In a high-level view, the model keeps track of an embedding for each litteral and each clause (\(L^t\) and \(C^t\)), updated via message-passing on the graph, and combined via a Multi Layer Perceptron (MLP) to output the model prediction of the formula’s satisfiability. Then the model updates are as follow:

\[\begin{align} C^t, h_C^t &= \texttt{LSTM}_\texttt{C}(h_C^{t - 1}, A^T \texttt{MLP}_{\texttt{L}}(L^{t - 1}) )\ \ \ \ \ \ \ \ \ \ \ (1)\\ L^t, h_L^t &= \texttt{LSTM}_\texttt{L}(h_L^{t - 1}, \overline{L^{t - 1}}, A\ \texttt{MLP}_{\texttt{C}}(C^{t }) )\ \ \ \ \ \ (2)\\ \end{align}\]

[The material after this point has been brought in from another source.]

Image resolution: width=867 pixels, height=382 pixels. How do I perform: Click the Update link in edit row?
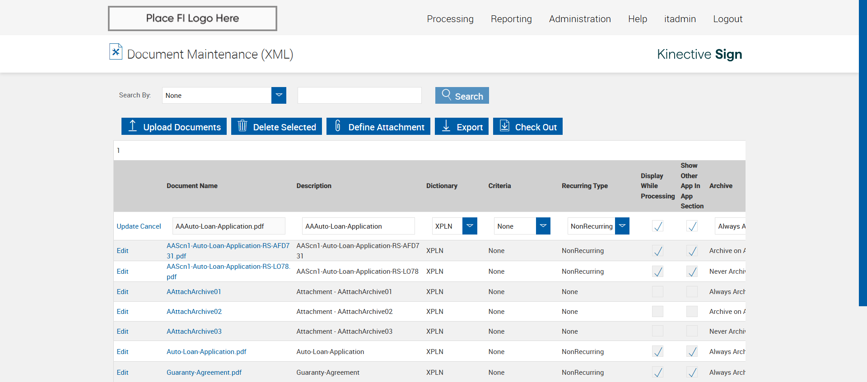127,226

where \(h\) designates a hidden context vector for the LSTMs. The operator \(L \mapsto \bar{L}\) returns \(\overline{L}\), the embedding matrix \(L\) where the row of each litteral is swapped with the one corresponding to the literal’s negation. In other words, in (1) each clause embedding is updated based on the litteral that composes it, while in (2) each litteral embedding is updated based on the clauses it appears in and its negated counterpart.

After \(T\) iterations of this message-passing scheme, the model computes a logit for the satisfiability classification problem, which is trained via sigmoid cross-entropy:

\[\begin{align} L^t_{\mbox{vote}} &= \texttt{MLP}_{\texttt{vote}}(L^t)\\ y^t &= \mbox{mean}(L^t_{\mbox{vote}}) \end{align}\]

Building the training set

The training set is built such that for any satisfiable training formula \(S\), it also includes an unsatisfiable counterpart \(S'\) which differs from \(S\) only by negating one litteral in one clause. These carefully curated samples should constrain the model to pick up substantial characteristics of the formula. In practice, the model is trained on formulas containing up to 40 variables, and on average 200 clauses. At this size, the SAT problem can still be solved by state-of-the-art solvers (yielding the supervision required to solve the model) but are large enough they prove challenging for Machine Learning models.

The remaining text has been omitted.